> [THE PROBLEM]: Below are the records; copy out every line that holds the word "Tourism".

[Start of Attachment]

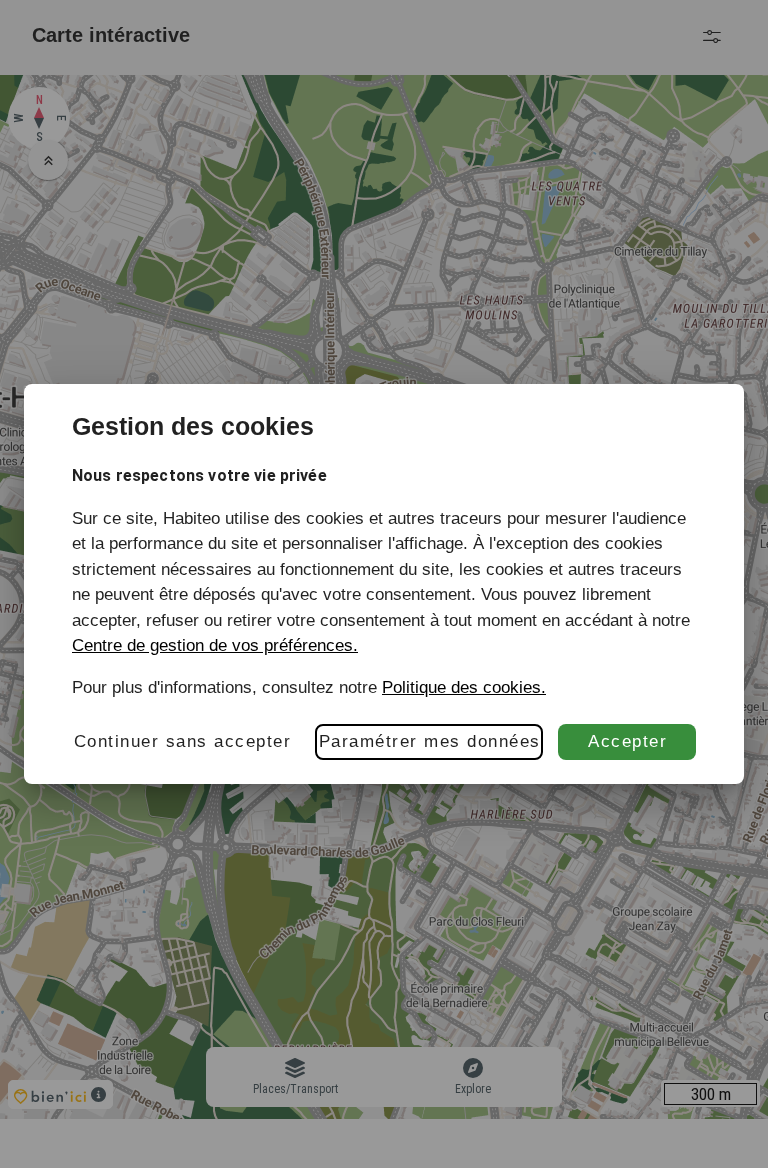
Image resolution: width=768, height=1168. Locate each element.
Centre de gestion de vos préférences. (215, 645)
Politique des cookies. (464, 687)
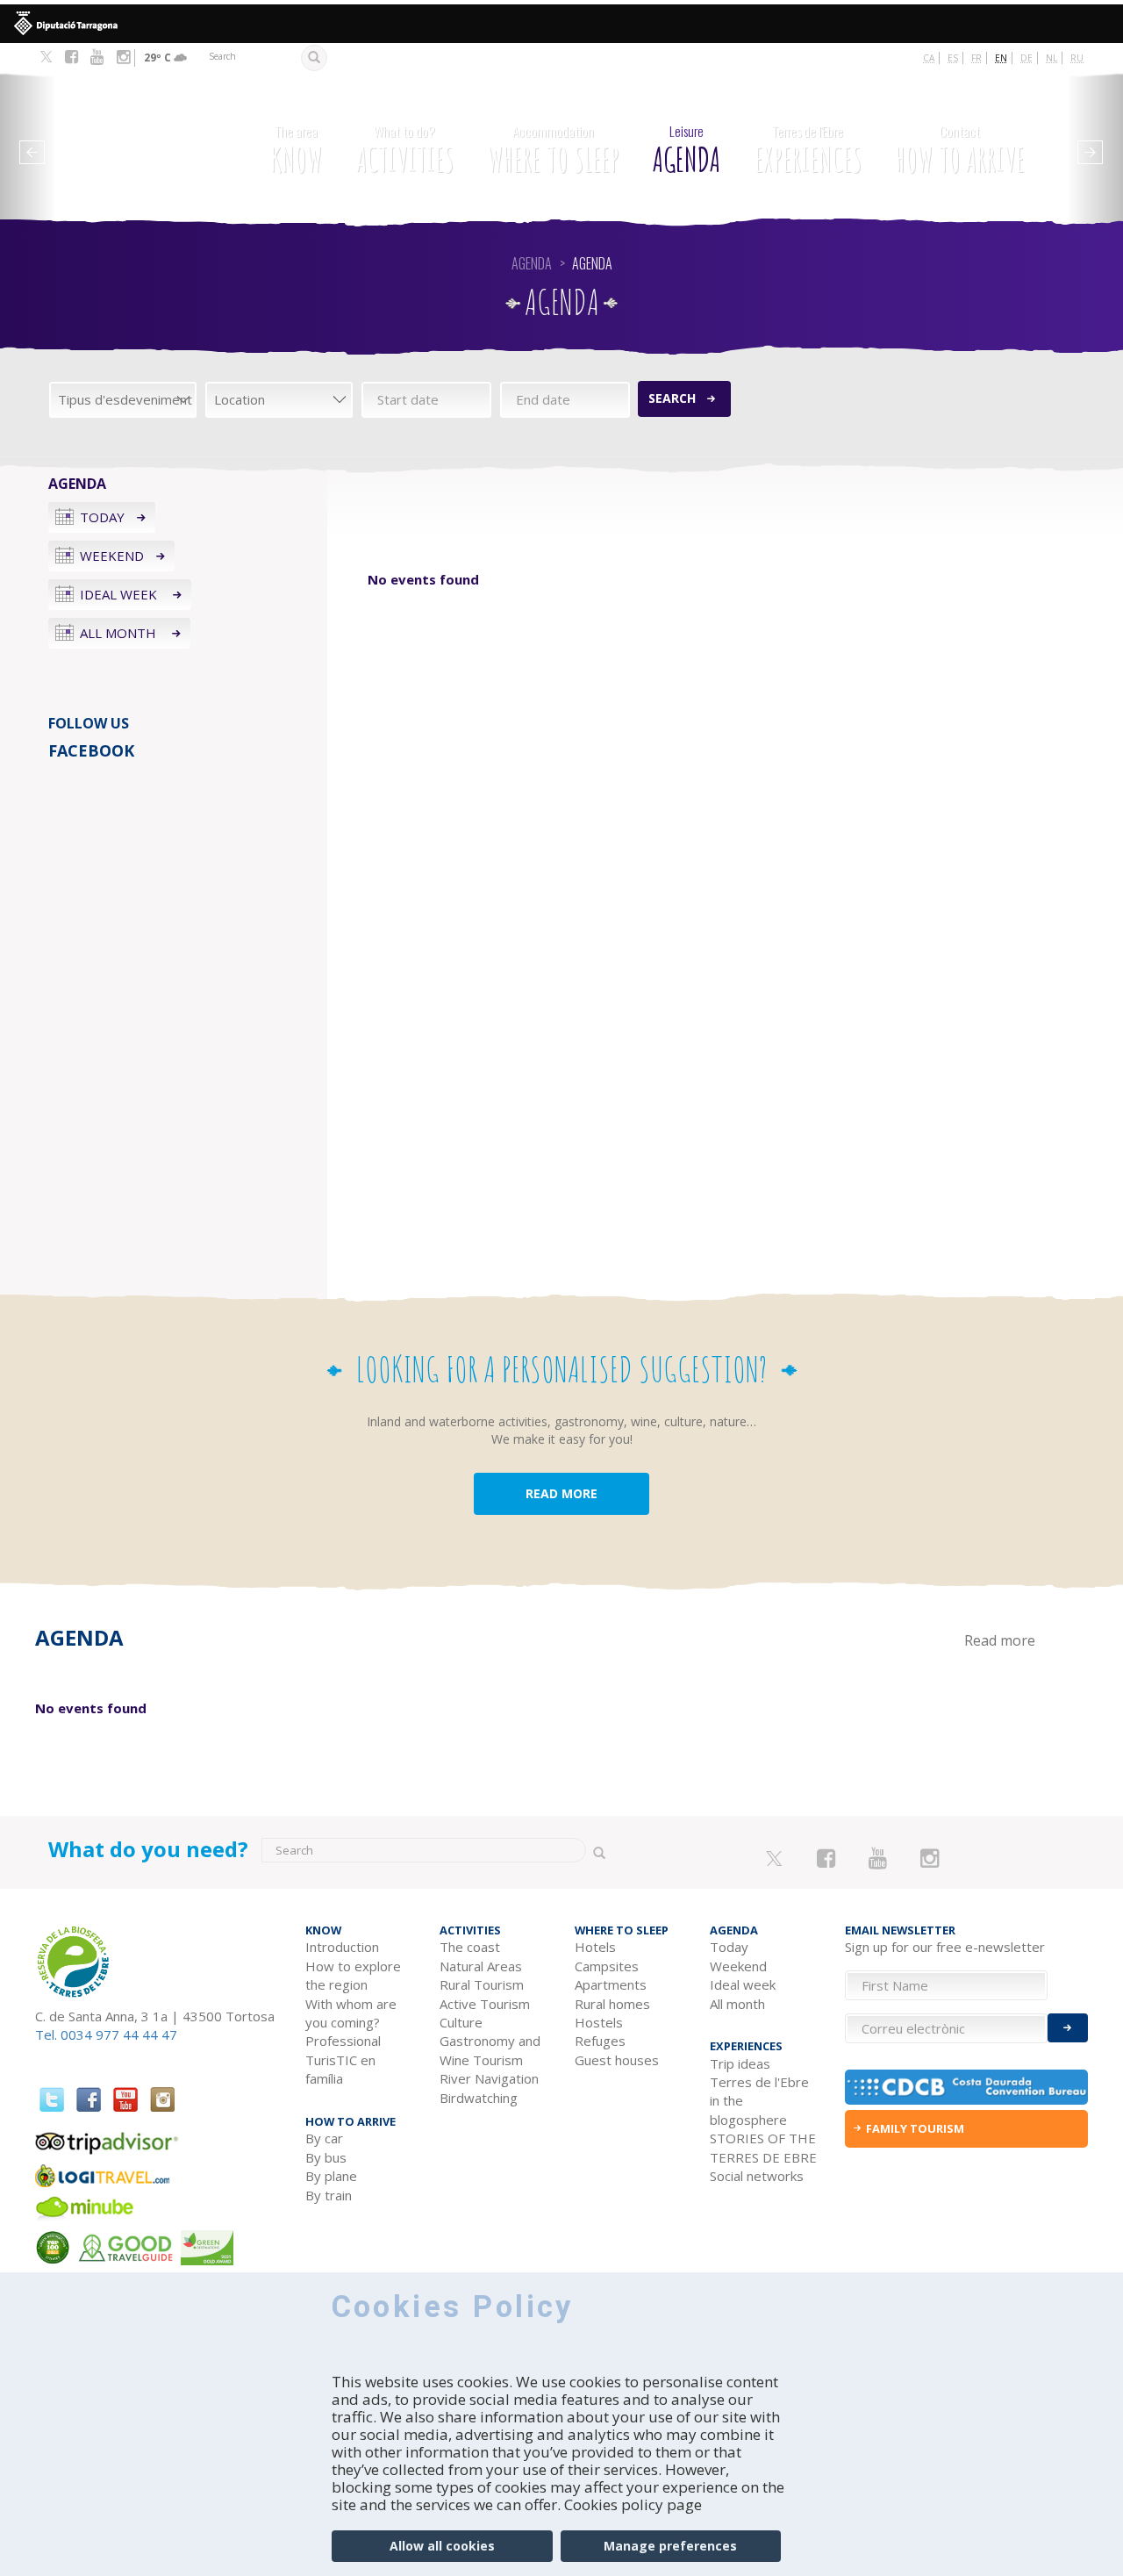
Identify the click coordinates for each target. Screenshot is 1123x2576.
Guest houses (617, 2060)
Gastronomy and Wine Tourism (490, 2050)
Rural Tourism (482, 1984)
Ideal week (120, 594)
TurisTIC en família (340, 2069)
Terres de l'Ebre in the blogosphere (759, 2100)
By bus (326, 2157)
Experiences (808, 150)
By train (328, 2195)
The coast (470, 1946)
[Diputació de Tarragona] (561, 23)
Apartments (611, 1984)
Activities (405, 150)
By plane (331, 2176)
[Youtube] (97, 57)
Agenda (686, 150)
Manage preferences (670, 2545)
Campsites (607, 1966)
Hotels (595, 1946)
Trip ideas (740, 2063)
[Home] (131, 141)
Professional (343, 2040)
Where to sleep (553, 150)
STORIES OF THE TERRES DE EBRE (763, 2147)
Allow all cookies (442, 2545)
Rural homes (612, 2004)
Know (296, 150)
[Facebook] (71, 57)
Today (102, 517)
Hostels (599, 2022)
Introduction (342, 1946)
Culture (461, 2022)
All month (120, 633)
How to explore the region (353, 1975)
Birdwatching (479, 2097)
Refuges (600, 2040)
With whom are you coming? (351, 2013)
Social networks (757, 2176)
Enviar (1068, 2027)
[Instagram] (123, 57)
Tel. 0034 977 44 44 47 (106, 2034)
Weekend (112, 555)
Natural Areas (481, 1966)
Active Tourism (485, 2004)
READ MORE (561, 1493)
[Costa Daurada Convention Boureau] (967, 2087)
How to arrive (960, 150)
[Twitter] (46, 58)
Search (672, 398)
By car (324, 2138)
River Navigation (489, 2078)
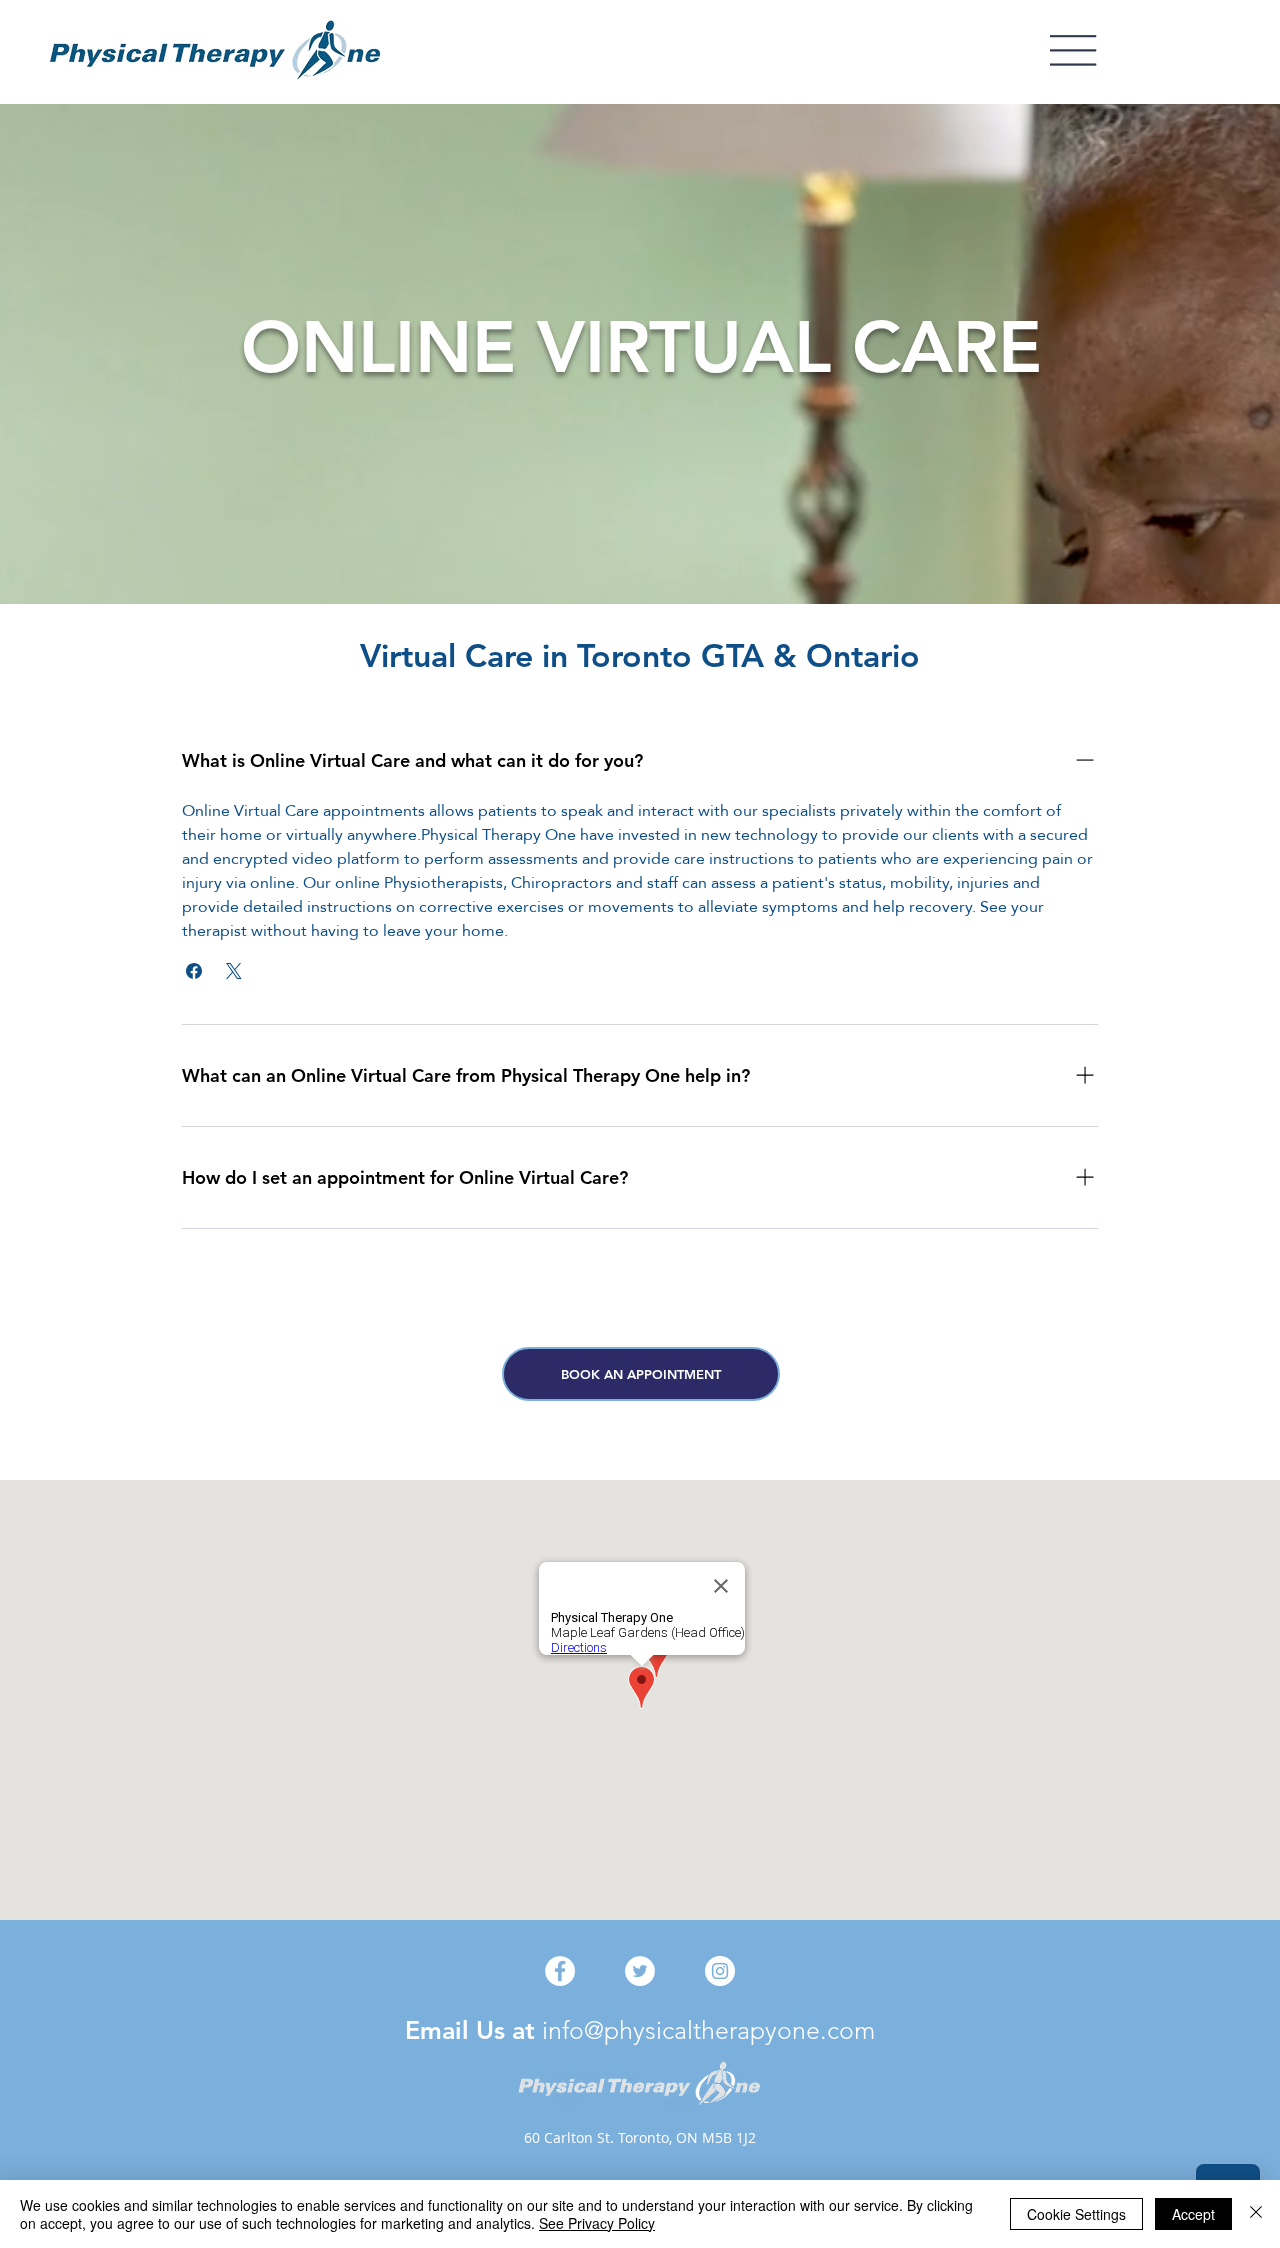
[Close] (1256, 2214)
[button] (1074, 50)
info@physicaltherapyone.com (708, 2030)
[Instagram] (720, 1971)
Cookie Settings (1076, 2214)
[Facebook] (560, 1971)
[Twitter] (640, 1971)
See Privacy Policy (597, 2223)
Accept (1193, 2214)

[End of Attachment]

> [EXPECTED ANSWER]:
Gastronomy and Wine Tourism (490, 2050)
Rural Tourism (482, 1984)
Active Tourism (485, 2004)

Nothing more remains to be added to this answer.